┌─ Information given

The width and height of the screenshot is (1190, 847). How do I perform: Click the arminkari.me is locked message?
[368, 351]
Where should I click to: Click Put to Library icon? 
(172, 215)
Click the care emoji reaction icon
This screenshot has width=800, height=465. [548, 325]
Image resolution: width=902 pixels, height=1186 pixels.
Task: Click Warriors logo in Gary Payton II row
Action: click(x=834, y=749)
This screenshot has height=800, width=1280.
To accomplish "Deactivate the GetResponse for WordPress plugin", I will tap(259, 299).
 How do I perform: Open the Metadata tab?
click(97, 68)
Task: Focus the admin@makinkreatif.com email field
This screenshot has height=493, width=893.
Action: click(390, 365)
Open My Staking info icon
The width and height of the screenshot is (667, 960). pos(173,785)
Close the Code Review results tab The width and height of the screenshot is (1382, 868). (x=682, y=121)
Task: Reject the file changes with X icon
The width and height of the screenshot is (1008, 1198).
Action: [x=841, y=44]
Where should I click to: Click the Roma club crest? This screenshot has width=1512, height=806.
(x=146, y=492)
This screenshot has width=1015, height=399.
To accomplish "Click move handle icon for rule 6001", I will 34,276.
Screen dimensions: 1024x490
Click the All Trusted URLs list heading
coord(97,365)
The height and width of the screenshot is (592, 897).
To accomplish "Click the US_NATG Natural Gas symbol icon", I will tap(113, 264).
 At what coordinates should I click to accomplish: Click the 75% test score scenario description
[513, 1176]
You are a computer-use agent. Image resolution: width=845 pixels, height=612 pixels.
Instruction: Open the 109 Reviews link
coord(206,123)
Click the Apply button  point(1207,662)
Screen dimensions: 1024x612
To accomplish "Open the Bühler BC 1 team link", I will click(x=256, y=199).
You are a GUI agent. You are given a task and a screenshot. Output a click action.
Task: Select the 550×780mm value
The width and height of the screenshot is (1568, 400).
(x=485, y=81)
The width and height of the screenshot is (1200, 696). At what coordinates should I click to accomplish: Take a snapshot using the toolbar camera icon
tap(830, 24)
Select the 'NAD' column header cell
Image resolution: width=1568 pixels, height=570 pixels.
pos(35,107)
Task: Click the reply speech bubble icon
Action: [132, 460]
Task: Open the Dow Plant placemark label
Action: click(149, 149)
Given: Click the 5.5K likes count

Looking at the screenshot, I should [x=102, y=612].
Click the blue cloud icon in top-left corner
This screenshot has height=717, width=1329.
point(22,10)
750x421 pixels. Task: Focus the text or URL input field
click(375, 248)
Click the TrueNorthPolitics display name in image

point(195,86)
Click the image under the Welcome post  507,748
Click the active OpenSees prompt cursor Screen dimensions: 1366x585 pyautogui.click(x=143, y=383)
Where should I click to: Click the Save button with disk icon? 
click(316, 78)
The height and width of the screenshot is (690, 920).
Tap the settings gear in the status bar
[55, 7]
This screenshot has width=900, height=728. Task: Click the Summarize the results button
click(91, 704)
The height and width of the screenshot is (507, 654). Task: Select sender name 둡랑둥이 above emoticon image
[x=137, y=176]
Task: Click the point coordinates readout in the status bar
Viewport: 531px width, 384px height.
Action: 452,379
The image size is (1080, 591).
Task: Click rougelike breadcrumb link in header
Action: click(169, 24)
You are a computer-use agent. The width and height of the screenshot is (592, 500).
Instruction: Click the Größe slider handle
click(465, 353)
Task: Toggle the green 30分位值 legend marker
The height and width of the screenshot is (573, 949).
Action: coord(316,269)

└─

→ Directions for this task:
Give every line of the material again, exactly as it reads.

→ Solution to the exercise:
The width and height of the screenshot is (1190, 847). How do I perform: Click the arminkari.me is locked message?
[368, 351]
Where should I click to: Click Put to Library icon? 
(172, 215)
Click the care emoji reaction icon
This screenshot has width=800, height=465. [548, 325]
Image resolution: width=902 pixels, height=1186 pixels.
Task: Click Warriors logo in Gary Payton II row
Action: click(x=834, y=749)
This screenshot has height=800, width=1280.
To accomplish "Deactivate the GetResponse for WordPress plugin", I will tap(259, 299).
 How do I perform: Open the Metadata tab?
click(97, 68)
Task: Focus the admin@makinkreatif.com email field
This screenshot has height=493, width=893.
Action: click(390, 365)
Open My Staking info icon
The width and height of the screenshot is (667, 960). pos(173,785)
Close the Code Review results tab The width and height of the screenshot is (1382, 868). (x=682, y=121)
Task: Reject the file changes with X icon
The width and height of the screenshot is (1008, 1198).
Action: [x=841, y=44]
Where should I click to: Click the Roma club crest? This screenshot has width=1512, height=806.
(x=146, y=492)
This screenshot has width=1015, height=399.
To accomplish "Click move handle icon for rule 6001", I will 34,276.
Screen dimensions: 1024x490
Click the All Trusted URLs list heading
coord(97,365)
The height and width of the screenshot is (592, 897).
To accomplish "Click the US_NATG Natural Gas symbol icon", I will tap(113, 264).
 At what coordinates should I click to accomplish: Click the 75% test score scenario description
[513, 1176]
You are a computer-use agent. Image resolution: width=845 pixels, height=612 pixels.
Instruction: Open the 109 Reviews link
coord(206,123)
Click the Apply button  point(1207,662)
Screen dimensions: 1024x612
To accomplish "Open the Bühler BC 1 team link", I will click(x=256, y=199).
You are a GUI agent. You are given a task and a screenshot. Output a click action.
Task: Select the 550×780mm value
The width and height of the screenshot is (1568, 400).
(x=485, y=81)
The width and height of the screenshot is (1200, 696). At what coordinates should I click to accomplish: Take a snapshot using the toolbar camera icon
tap(830, 24)
Select the 'NAD' column header cell
Image resolution: width=1568 pixels, height=570 pixels.
pos(35,107)
Task: Click the reply speech bubble icon
Action: [132, 460]
Task: Open the Dow Plant placemark label
Action: click(149, 149)
Given: Click the 5.5K likes count

Looking at the screenshot, I should [x=102, y=612].
Click the blue cloud icon in top-left corner
This screenshot has height=717, width=1329.
point(22,10)
750x421 pixels. Task: Focus the text or URL input field
click(375, 248)
Click the TrueNorthPolitics display name in image

point(195,86)
Click the image under the Welcome post  507,748
Click the active OpenSees prompt cursor Screen dimensions: 1366x585 pyautogui.click(x=143, y=383)
Where should I click to: Click the Save button with disk icon? 
click(316, 78)
The height and width of the screenshot is (690, 920).
Tap the settings gear in the status bar
[55, 7]
This screenshot has width=900, height=728. Task: Click the Summarize the results button
click(91, 704)
The height and width of the screenshot is (507, 654). Task: Select sender name 둡랑둥이 above emoticon image
[x=137, y=176]
Task: Click the point coordinates readout in the status bar
Viewport: 531px width, 384px height.
Action: 452,379
The image size is (1080, 591).
Task: Click rougelike breadcrumb link in header
Action: click(169, 24)
You are a computer-use agent. The width and height of the screenshot is (592, 500).
Instruction: Click the Größe slider handle
click(465, 353)
Task: Toggle the green 30分位值 legend marker
The height and width of the screenshot is (573, 949).
Action: coord(316,269)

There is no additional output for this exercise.